The velocity of an enzyme catalyzed reaction was 10% of Vmax at 2.0 μM substrate concentration. What was the Km in μM?
I know Km=1/2Vmax but I do not know if this is the right equation to use or if I am incorporating the known substrate concentration right?
I tried to set up the equation so
2uM= 1/2(1/10*Vmax)
and got v max= 40
then I took the same equation km=1/2vmax and plugged in the vmax of 40 to get a km concentration of 20uM. But the correct answer is 18uM.
Thannk you.
Use
v0= vmax*[S]/(km+[S])
where v0= 1/10*vmax
km= 1/2vmax
plug and chug, solve for vmax and plug into km=1/2vmax equation to get km
To determine the Km in this enzyme-catalyzed reaction, you need to use the correct equation and incorporate the known substrate concentration correctly.
The equation Km = 1/2Vmax is indeed the correct equation to use for determining the Km. In this equation, Km represents the Michaelis constant which indicates the concentration of substrate at which the reaction velocity is half the maximum velocity (Vmax).
To set up the equation correctly:
1. Start with the given information: velocity (V) is 10% of Vmax at 2.0 μM substrate concentration.
2. Find the Vmax by rearranging the equation: V = (Vmax * [S]) / (Km + [S]) where [S] is the substrate concentration.

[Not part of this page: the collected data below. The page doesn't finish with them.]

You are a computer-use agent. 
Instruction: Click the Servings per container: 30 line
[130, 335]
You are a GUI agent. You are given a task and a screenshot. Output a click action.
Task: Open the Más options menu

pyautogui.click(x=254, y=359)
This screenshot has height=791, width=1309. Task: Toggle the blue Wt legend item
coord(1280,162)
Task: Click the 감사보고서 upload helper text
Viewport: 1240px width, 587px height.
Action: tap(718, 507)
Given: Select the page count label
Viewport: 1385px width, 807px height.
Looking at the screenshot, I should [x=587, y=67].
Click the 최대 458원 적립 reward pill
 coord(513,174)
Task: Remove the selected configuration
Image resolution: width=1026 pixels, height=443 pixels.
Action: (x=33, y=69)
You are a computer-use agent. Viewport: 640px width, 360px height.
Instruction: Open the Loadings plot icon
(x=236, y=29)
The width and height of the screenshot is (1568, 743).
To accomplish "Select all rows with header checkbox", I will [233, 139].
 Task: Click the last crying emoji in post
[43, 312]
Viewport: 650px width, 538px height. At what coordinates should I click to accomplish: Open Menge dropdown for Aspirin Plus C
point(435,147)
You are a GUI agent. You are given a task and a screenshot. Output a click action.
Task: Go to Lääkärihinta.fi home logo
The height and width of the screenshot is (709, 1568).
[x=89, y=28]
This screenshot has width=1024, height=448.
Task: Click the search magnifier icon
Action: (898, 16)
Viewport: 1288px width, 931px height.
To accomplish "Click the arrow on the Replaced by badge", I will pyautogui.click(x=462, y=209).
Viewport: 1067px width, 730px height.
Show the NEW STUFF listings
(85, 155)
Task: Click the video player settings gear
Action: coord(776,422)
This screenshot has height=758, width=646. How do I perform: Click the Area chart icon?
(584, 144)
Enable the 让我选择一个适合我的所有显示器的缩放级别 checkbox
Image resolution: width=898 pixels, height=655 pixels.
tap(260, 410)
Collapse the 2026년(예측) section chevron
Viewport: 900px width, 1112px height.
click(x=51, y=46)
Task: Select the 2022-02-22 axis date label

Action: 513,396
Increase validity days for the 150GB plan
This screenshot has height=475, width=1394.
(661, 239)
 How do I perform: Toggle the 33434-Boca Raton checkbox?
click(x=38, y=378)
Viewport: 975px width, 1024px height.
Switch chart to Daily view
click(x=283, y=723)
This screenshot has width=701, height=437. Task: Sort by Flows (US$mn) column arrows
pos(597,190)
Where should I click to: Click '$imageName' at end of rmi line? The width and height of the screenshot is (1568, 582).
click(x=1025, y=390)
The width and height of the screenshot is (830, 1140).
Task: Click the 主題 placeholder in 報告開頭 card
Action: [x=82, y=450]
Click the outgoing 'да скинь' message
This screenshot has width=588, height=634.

Plug in the known values: 0.1Vmax = (Vmax * 2.0 μM) / (Km + 2.0 μM).
3. Simplify the equation: 0.1 = (2.0 μM) / (Km + 2.0 μM).
4. Solve for Km: Cross-multiply and rearrange the equation to get 0.1(Km + 2.0 μM) = 2.0 μM. This will give you 0.1Km + 0.2 μM = 2.0 μM. Subtract 0.2 μM from both sides to isolate 0.1Km = 1.8 μM, and then divide by 0.1 to calculate Km, which equals 1.8 / 0.1 = 18 μM.
So the correct answer for Km in this case is indeed 18 μM, not 20 μM as you initially calculated.